In response to being asked if he had always had mathematical dreams he said this:
The crazy part of mathematics is when an idea appears in your head. Usually when you’re asleep, because that’s when you have the fewest inhibitions. The idea floats in from heaven knows where. It floats around in the sky; you look at it, and admire its colors. It’s just there. And then at some stage, when you try to freeze it, put it into a solid frame, or make it face reality, then it vanishes, it’s gone. But it’s been replaced by a structure, capturing certain aspects, but it’s a clumsy interpretation.
And when asked about the two works for which he is well known (the index theorem and K-threory) he suggested this very visual way of describing k-theory:
The index theorem and K-theory are actually two sides of the same coin.
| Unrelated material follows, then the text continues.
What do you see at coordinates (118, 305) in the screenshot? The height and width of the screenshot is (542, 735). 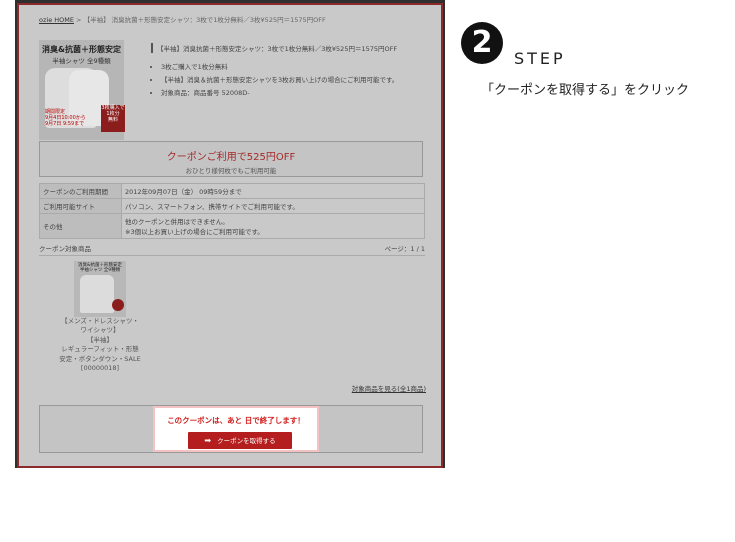 I see `thumbnail-badge` at bounding box center [118, 305].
They started out different, but after a while they became so fused together that you can’t disentangle them. They are both related to physics, but in different ways.
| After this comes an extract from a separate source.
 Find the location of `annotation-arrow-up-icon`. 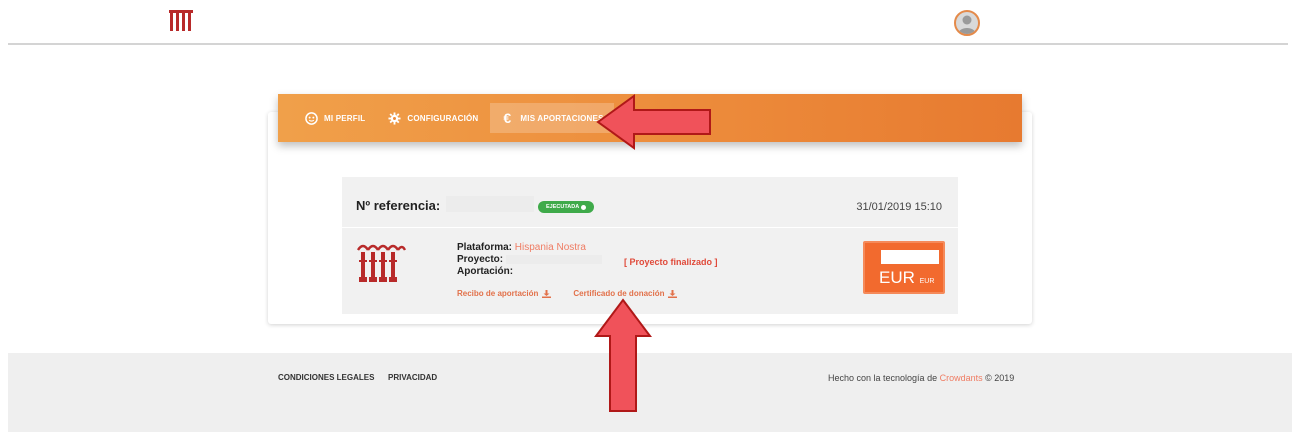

K-theory is the study of flat space, and of flat space moving around. For example, let’s take a sphere, the Earth, and let’s take a big book and put it on the Earth and move it around. That’s a flat piece of geometry moving around on a curved piece of geometry. K-theory studies all aspects of that situation — the topology and the geometry. It has its roots in our navigation of the Earth.
The maps we used to explore the Earth can also be used to explore both the large-scale universe, going out into space with rockets, and the small-scale universe, studying atoms and molecules. What I’m doing now is trying to unify all that, and K-theory is the natural way to do it. We’ve been doing this kind of mapping for hundreds of years, and we’ll probably be doing it for thousands more.
I found a nice description of how the index theorem can connect the curvature of a space to its topology (or the number of holes it has).
One of the things Atiya is committed to at the moment is reversing the mistake of ignoring the small effect of gravity on an electron or proton. He says he’s going back to Einstein and Dirac and looking at them again and he thinks he sees things that people have missed. “If I’m wrong,” he says, “I made a mistake. But I don’t think so.”
At the end of introductory remarks he made at The Science of Beauty conference he said that he found himself closer to the mystical views of Pythagoras than to those who completely rejected mysticism. ”A little bit of mysticism is important in all forms of life.”
When asked if he thought a computer could be made to recognize beauty, his response led to his characterizing the mind as a parallel universe. More than just logic, the mind has aspects that recognize states. These are not verbal or pictorial states, but conceptual states. And beauty lives somewhere in the mind. This is the kind of insight that doing mathematics can produce. And it will, I believe, lead us to completely new ideas about who we are and what it is that our minds may be producing.
A last thought on mathematics:
People think mathematics begins when you write down a theorem followed by a proof. That’s not the beginning, that’s the end. For me the creative place in mathematics comes before you start to put things down on paper, before you try to write a formula. You picture various things, you turn them over in your mind. You’re trying to create, just as a musician is trying to create music, or a poet. There are no rules laid down. You have to do it your own way. But at the end, just as a composer has to put it down on paper, you have to write things down.